The Shape of a Week

Part I: problem statement

Some time ago, I was discussing some data analysis for the Business Analytics project at the Illinois Geometry Lab with the other members of the team. We were predicting several business-relevant quantities using straightforward linear regression. One of the independent variables was the month in which certain transactions took place. The question we started discussing was simple: how can we best encode this categorical variable for our regression?

A standard approach to encoding categorical features is to use one-hot encoding, in which the $n$ categories are encoded using $n$ columns, and an observation where the categorical value takes the $i$'th value is encoded as a 1 in the $i$'th column (and zeroes elsewhere). For example, January might be encoded as $(1,0,0,...,0)$, February as $(0,1,0,...,0)$, and so on, with December encoded as $(0,...,0,1)$.

A disadvantage of this method is that the number of dimensions increases a lot (namely by the number of categories). The question we can then ask is: how can we best encode this categorical variable for our regression, if we limit ourselves to a given number of dimension?

Suppose we restrict ourselves to a single dimension. One way one could encode months using one real number is as follows:

In [1]:
import matplotlib.pyplot as plt
plt.figure(1, figsize=(10,2))
plt.axis('off')
plt.axis('equal')
plt.hlines(0, -1, 12)
plt.vlines([0,11], -0.5, 0)
plt.scatter(range(12), [0 for i in range(12)], zorder=2)
for i, txt in enumerate(['Jan', 'Feb', 'Mar', 'Apr', 'May', 'Jun', 'Jul', 'Aug', 'Sep', 'Oct', 'Nov', 'Dec']):
    plt.annotate(txt, (i, 0.2), horizontalalignment='center', verticalalignment='bottom')
plt.annotate('0', (0, -0.6), horizontalalignment='center', verticalalignment='top')
plt.annotate('11', (11, -0.6), horizontalalignment='center', verticalalignment='top')
plt.show()

This way of encoding months, though, is far from perfect. The biggest problem is that December is far away from January on this picture, even though they are close together in time. Suppose that you want to predict outdoor temperatures using the month as an independent variable. The warm months are those in the middle of the line segment, and the cold ones are at the ends (I'm writing this from the northern hemisphere). Linear regression will therefore perform very poorly for these predictions. For predicting temperature, it's best to put the warm months on one end of the line, and the cold months on the other. Of course, we only know this from our experience with seasons. In other situations, what would be a sensible way of encoding the categories to maximize regression effectiveness?

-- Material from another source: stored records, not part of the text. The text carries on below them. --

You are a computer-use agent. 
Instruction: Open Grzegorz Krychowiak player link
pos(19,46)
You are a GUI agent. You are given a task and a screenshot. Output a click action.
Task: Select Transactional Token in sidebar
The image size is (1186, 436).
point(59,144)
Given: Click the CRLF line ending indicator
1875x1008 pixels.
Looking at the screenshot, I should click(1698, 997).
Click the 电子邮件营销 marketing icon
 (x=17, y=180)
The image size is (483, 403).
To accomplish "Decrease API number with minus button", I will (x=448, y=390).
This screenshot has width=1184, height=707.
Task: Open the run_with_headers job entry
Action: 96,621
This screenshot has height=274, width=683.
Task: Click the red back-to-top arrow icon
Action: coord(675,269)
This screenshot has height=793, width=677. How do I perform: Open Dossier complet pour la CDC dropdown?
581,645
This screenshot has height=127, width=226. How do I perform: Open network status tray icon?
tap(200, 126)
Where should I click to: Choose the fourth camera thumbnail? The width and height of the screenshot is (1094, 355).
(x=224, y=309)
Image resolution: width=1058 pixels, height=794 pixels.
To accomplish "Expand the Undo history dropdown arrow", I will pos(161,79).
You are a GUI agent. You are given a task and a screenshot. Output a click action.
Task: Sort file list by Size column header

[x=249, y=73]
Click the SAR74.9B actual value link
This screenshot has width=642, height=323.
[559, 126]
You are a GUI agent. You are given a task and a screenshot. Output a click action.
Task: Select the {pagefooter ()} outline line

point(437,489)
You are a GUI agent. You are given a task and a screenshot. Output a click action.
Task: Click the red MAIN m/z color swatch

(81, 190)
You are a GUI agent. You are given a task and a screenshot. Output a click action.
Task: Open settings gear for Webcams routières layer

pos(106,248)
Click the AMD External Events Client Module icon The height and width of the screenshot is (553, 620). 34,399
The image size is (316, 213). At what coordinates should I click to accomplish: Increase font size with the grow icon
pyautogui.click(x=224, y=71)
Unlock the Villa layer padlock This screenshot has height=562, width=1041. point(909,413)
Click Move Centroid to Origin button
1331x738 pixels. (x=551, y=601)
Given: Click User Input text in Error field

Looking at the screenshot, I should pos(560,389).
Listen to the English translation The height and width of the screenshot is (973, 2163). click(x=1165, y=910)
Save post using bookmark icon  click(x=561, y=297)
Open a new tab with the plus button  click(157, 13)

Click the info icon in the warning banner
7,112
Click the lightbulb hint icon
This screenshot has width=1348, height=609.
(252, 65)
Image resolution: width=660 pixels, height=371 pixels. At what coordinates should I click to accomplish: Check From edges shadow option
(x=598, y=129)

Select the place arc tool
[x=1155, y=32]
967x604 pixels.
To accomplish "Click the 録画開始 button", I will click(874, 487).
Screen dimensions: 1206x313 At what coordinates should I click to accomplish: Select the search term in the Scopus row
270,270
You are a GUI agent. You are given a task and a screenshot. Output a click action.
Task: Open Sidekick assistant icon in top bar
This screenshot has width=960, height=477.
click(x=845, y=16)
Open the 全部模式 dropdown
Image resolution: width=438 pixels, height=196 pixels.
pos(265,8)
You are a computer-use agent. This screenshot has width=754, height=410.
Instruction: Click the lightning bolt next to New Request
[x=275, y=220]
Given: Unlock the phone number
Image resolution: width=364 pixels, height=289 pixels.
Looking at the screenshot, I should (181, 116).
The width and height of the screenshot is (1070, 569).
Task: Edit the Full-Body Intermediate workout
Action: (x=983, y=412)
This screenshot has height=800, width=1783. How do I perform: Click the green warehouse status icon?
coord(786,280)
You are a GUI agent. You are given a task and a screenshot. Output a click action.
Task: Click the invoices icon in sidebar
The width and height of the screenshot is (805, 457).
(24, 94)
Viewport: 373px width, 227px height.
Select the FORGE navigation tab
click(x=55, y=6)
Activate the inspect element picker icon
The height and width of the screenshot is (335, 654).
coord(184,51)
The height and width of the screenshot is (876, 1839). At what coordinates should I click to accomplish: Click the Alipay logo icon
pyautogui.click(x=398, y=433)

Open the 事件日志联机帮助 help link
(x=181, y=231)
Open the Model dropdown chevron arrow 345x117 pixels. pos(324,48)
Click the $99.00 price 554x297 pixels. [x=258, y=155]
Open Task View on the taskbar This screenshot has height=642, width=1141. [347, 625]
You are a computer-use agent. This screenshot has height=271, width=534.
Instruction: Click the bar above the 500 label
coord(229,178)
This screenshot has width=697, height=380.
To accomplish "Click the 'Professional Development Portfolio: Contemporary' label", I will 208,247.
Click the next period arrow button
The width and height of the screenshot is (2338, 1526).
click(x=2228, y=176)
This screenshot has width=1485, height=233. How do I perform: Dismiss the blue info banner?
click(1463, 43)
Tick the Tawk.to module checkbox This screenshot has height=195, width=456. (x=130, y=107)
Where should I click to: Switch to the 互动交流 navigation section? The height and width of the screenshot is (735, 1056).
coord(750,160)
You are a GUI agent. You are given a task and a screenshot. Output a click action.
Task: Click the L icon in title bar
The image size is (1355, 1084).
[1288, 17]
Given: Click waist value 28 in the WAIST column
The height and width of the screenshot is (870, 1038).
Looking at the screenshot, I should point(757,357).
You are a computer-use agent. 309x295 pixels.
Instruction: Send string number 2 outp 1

Let us find an automated way of finding an encoding of a categorical feature, in a way that makes linear regression maximally effective if we use this encoding. In order to determine this encoding, we will use measurements from similar problems where the variable to be predicted is known.

Mathematically, we want to do the following. Suppose that we have several datasets $D_1, ..., D_k$, and that there is a categorical variable that shows up as a column in each of them. (We'll assume that there are no other categorical variables in them, or that they have been encoded as real numbers somehow.) Suppose that there are $n$ different categories. Given points $p_1, ..., p_n$ in $\mathbb{R}^m$, we can encode the categorical variable using $m$ columns, and then perform linear regression on each of the datasets. For each regression, we get an $R^2$-value that measures how much of the variance is explained by the regression. Find points $p_1, ..., p_n$ in $\mathbb{R}^m$ such that the sum of the $R^2$-values is maximal.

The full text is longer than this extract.